** Opening MATERIALS PROVIDED block **
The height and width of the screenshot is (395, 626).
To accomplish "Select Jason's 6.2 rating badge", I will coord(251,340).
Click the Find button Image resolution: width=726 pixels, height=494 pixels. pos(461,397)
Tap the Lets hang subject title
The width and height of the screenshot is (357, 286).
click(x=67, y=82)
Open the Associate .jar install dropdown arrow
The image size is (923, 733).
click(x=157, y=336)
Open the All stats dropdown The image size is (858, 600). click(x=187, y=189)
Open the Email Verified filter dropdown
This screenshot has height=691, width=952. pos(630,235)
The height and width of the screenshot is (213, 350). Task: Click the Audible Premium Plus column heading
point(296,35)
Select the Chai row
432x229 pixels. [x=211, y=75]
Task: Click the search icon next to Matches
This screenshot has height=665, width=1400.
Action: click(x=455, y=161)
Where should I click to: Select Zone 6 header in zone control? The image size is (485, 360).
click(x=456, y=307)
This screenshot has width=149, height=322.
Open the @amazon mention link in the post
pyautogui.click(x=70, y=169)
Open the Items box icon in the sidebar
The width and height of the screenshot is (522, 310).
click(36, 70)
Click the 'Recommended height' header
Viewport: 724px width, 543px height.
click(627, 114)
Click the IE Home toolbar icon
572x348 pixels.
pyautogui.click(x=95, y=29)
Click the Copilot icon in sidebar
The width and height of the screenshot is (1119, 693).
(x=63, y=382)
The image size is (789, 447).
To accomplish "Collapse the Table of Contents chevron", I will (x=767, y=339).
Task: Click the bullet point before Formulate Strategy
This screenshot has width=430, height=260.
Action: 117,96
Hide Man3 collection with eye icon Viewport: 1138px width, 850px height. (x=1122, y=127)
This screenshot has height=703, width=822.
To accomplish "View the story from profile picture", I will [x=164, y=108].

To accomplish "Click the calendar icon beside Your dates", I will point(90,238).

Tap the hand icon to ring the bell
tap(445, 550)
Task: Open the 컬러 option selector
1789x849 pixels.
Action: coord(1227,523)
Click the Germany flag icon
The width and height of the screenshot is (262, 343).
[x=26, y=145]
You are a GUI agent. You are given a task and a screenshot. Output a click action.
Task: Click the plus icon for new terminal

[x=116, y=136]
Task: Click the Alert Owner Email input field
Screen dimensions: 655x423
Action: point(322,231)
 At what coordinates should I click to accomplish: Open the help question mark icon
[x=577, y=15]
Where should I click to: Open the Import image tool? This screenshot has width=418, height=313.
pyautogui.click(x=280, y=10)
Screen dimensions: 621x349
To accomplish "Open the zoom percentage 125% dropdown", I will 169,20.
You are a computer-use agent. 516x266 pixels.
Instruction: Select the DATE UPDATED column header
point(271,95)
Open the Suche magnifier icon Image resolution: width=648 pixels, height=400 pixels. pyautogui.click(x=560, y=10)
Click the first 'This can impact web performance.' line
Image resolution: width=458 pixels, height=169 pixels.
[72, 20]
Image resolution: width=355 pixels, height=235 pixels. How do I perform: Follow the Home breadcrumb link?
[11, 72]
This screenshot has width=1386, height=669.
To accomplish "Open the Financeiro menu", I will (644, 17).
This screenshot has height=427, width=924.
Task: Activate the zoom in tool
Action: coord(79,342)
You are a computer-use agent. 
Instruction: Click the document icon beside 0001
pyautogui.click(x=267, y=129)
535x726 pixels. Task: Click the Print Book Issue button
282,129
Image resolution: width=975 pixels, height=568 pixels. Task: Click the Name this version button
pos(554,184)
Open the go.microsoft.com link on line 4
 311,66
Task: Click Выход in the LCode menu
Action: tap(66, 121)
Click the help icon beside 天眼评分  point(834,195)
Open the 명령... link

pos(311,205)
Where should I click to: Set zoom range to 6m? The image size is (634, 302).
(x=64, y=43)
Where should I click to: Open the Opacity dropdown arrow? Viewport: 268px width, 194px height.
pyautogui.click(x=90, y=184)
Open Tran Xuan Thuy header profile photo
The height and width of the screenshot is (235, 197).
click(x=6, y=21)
** Closing MATERIALS PROVIDED block **
◆ TRY IT ◆
Which lines above contain the word "agent"? Copy each one.

◆ TASK ANSWER ◆
You are a GUI agent. You are given a task and a screenshot. Output a click action.
You are a computer-use agent. 516x266 pixels.
You are a computer-use agent. 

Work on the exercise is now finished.